> **Task objective**:
Reproduce the following data verbatim, omitting the pictures from your reply.

> **Given records**:
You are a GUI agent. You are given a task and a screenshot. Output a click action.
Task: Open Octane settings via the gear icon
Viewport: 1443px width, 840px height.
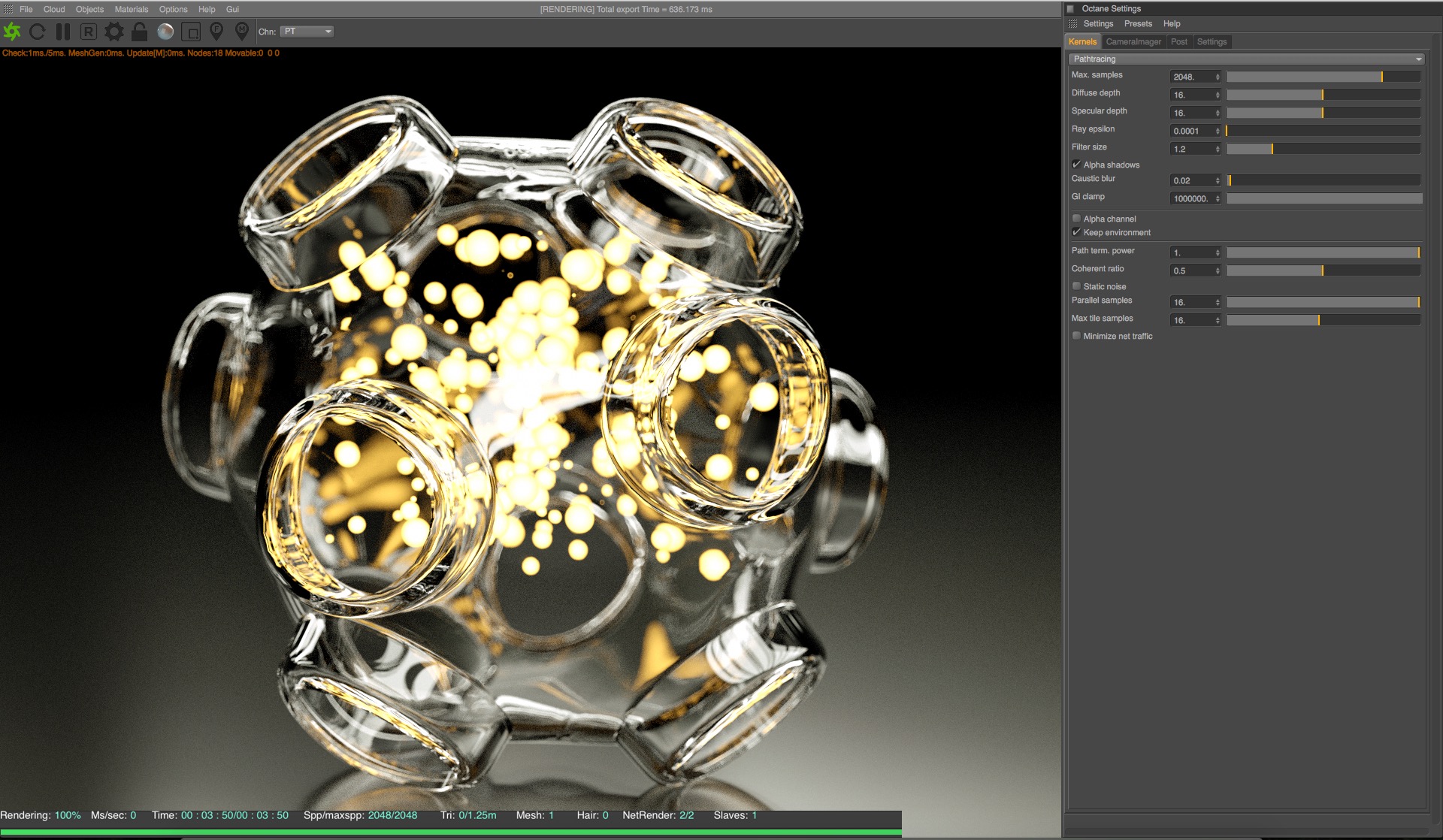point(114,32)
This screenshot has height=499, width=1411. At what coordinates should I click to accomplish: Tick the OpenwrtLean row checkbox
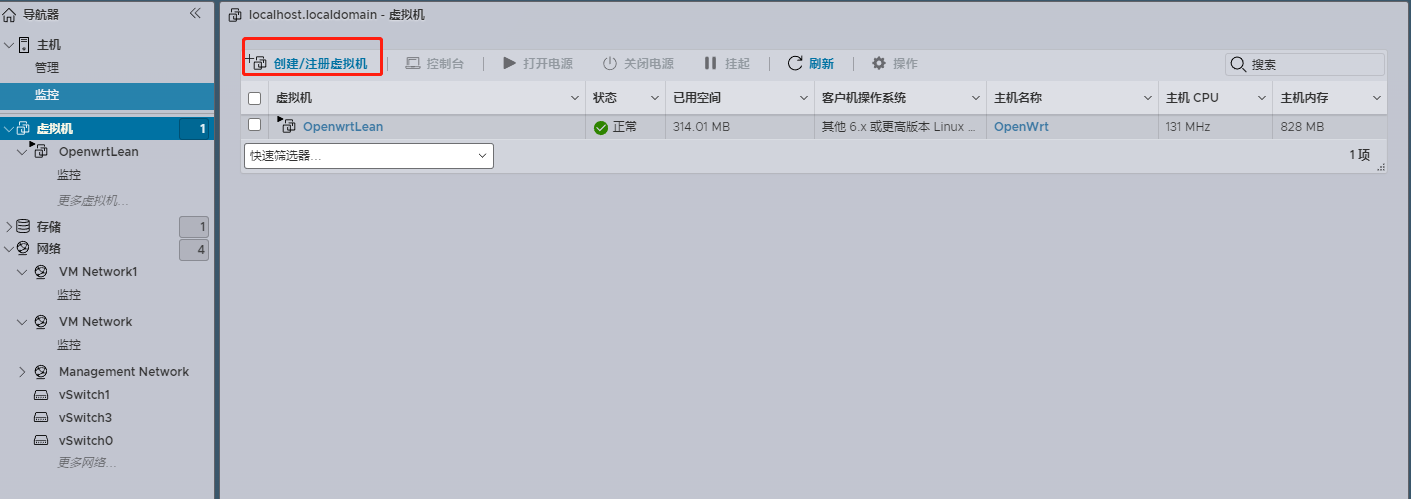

> **Task output**:
You are a GUI agent. You are given a task and a screenshot. Output a click action.
Task: Open Octane settings via the gear icon
Viewport: 1443px width, 840px height.
point(114,32)
This screenshot has height=499, width=1411. At what coordinates should I click to accomplish: Tick the OpenwrtLean row checkbox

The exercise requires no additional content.